The strong endorsement by this summary of a closer collaboration between the UN and the OAS led several organizations and influential journalists from the region to write a common rebuttal, starting with the point that "the Americas" is not a UN-recognized region, but Latin America and the Caribbean is.

The Stimson Center document is presented as a contribution to the "conversation" about the future of the UN convened by Secretary-General Antonio Guterres. But it reads more as an outline for future US Hemispheric policy, with the OAS as its main tool, than a blueprint of a regional view, which would necessarily have ECLAC at its centre.

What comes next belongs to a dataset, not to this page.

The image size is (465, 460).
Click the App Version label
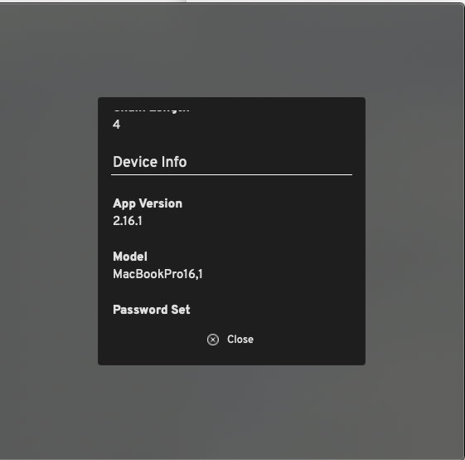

The rebuttal letter argues that "the chapter on "Promoting Human Rights, Justice, and Humanitarian Action" does not even mention the Escazu Agreement (Regional Agreement on Access to Information, Public Participation and Justice in Environmental Matters in Latin America and the Caribbean), which has been signed by 22 countries of the LAC region and has ECLAC as its technical secretariat."

The signatories add that for a document issued or endorsed by peacekeeping and Human Rights institutions, it is surprising that it ignores completely some recent major UN achievements in the LAC region, such as the International Commission against Impunity in Guatemala (Comision Internacional contra la Impunidad en Guatemala, CICIG), while in its section on migration, the movement of people is not seen as a source of hope for migrants, or of additional revenue for their countries of origin, but as "an additional source of insecurity".

"Migration out of Venezuela is the only development mentioned and is identified as creating "cross-border instability and violence", without a thought about the human rights situation along the border that divides the LAC region from the rest of "the Americas"."

Finally, the signatories observe that the document they challenge only mentions twice the word "women". And in both cases it does so after the adverb "including", grouping women with other actors like youth and the private sector.

"Workers" are never mentioned as actors and minorities of African origin are also ignored.

The authors conclude that "Instead of bringing regional concerns and consensus to the attention of the UN, the document, if its suggestions were to be implemented, undermines the role of the United Nations in Latin America and the Caribbean, downplays the contribution of women as one more of the "marginalized groups" needing to be empowered, exacerbates geopolitical conflicts, demonizes migrants and ignores workers. This is clearly NOT the United Nations that citizens from Latin America and the Caribbean want."

By Roberto Bissio. Roberto Bissio is a Uruguay-based civil society activist and coordinator of the international secretariat of Social Watch, an international network of citizens' organizations.